The most important role of the nurse will always be at the bedside. That is, as long as people continue getting sick and needing hands on, direct, skilled, compassionate care.
Since I do not see illness and injury becoming extinct anytime soon, I think it is safe to say that the principles of patient care passed on for generations by the original “lady with the lamp” Florence Nightingale, will continue to remain at the core of nursing education.
The face of health care, however, is changing as the field and everyone in it attempts to accommodate the expanding needs of hospital systems, communities, patient populations such as baby boomers and politicians seeking a solution to allow all their constituents access to care.
Nurses, often seen as central, unifying figures in health care, have more flexibility in their role than ever before. In addition to their bedside roles, nurses can now seek out opportunities in public health, wellness and preventative medicine, and continuing education among many other areas of health care. As nurses strike out in new and exciting directions, many of their conventional roles are being taken over by LPN’s, certified nurse’s aides and other patient care assistants.

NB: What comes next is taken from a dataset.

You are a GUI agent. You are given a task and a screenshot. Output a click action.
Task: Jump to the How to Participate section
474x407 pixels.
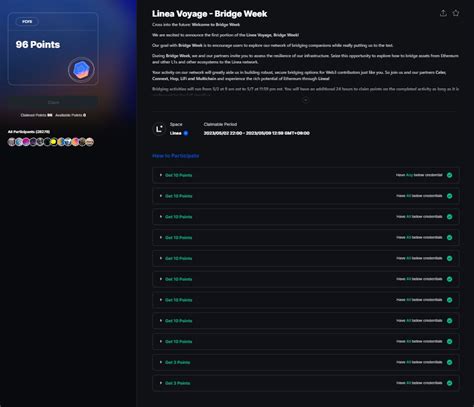point(176,156)
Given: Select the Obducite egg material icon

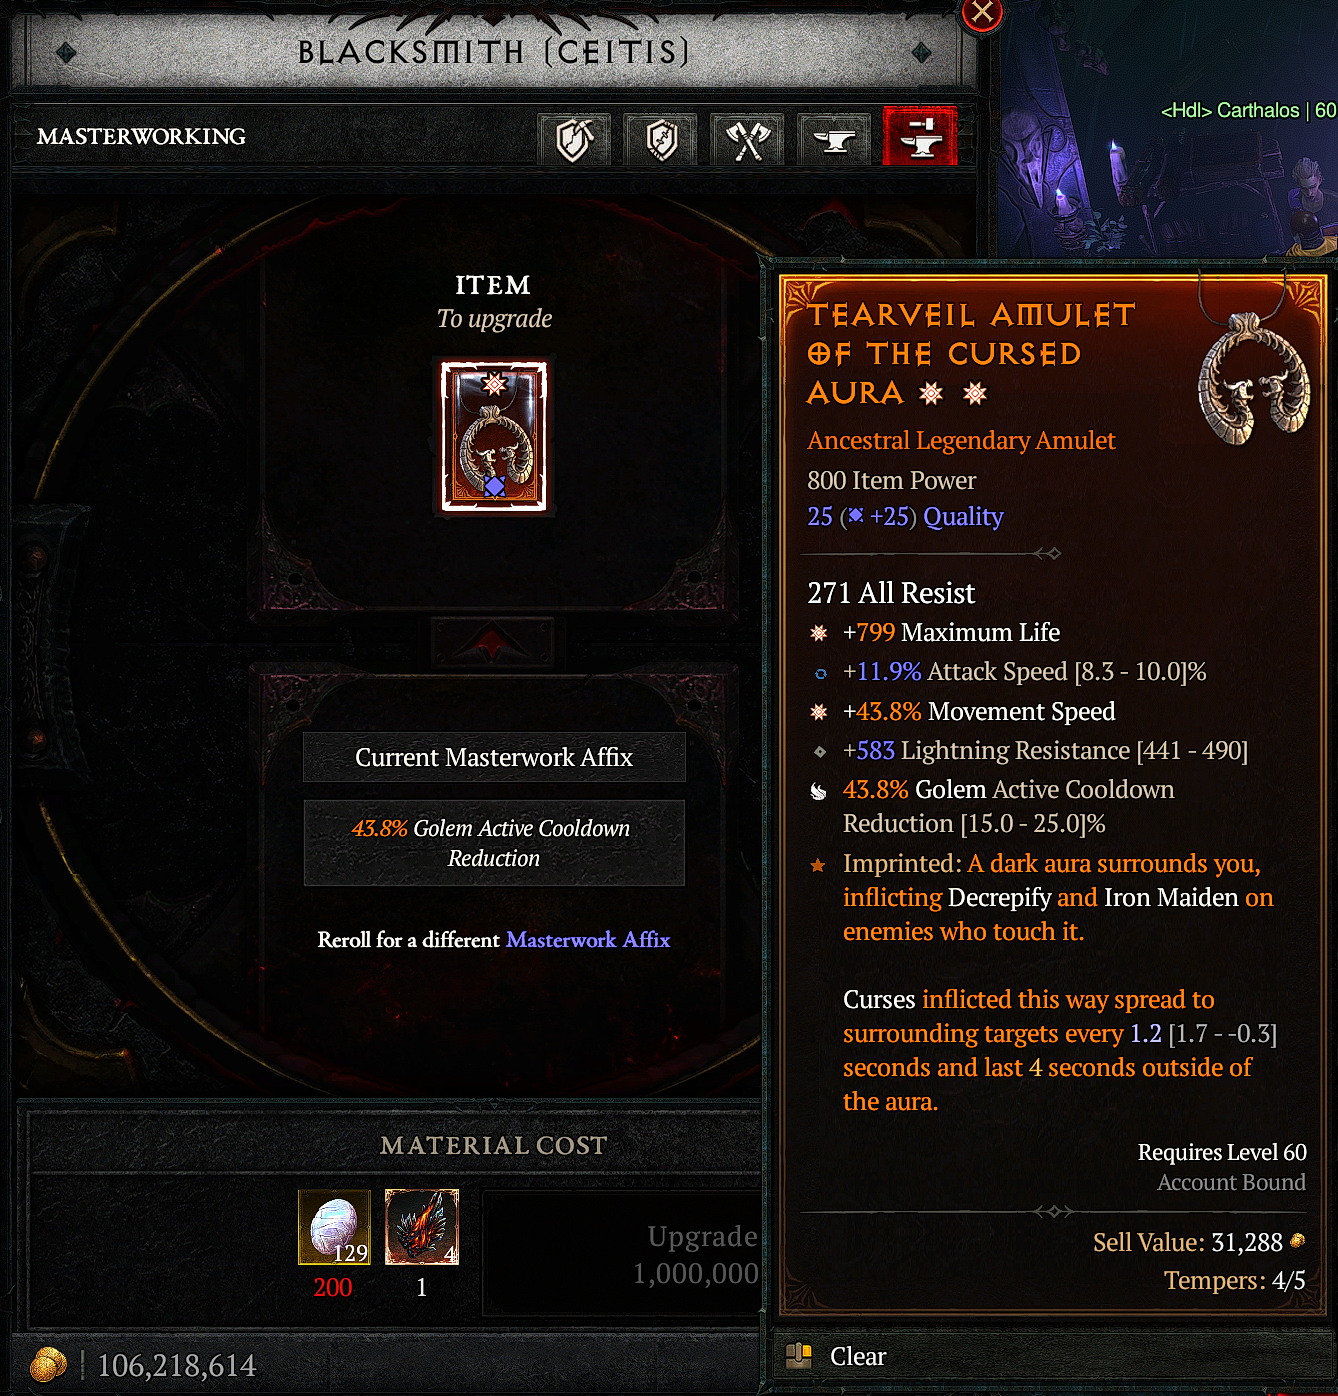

Due to the growing shortage of physicians, nurses may also want to seriously consider furthering their education and becoming nurse practitioners. Physician assistants and nurse practitioners are doing their part to assist with the shortage of doctors. Both PA’s and NP’s can perform nearly all of the primary patient care functions (including prescribing medications) that traditionally required a physician.
To succeed in the rapidly evolving fields of nursing and health care overall, new nurses need to be as educated, multi-faceted and flexible as humanly possible. This is especially true when looking at a national patient population that runs the full spectrum of health care needs.
Some patients place alternative medicine and wellness at the top of their list of health care priorities, while others are adamant about receiving the latest treatments, most high tech diagnostics and best pharmaceuticals that their insurance can buy. Even Florence Nightingale may have found it challenging to keep up with the diverse needs of a diverse patient population.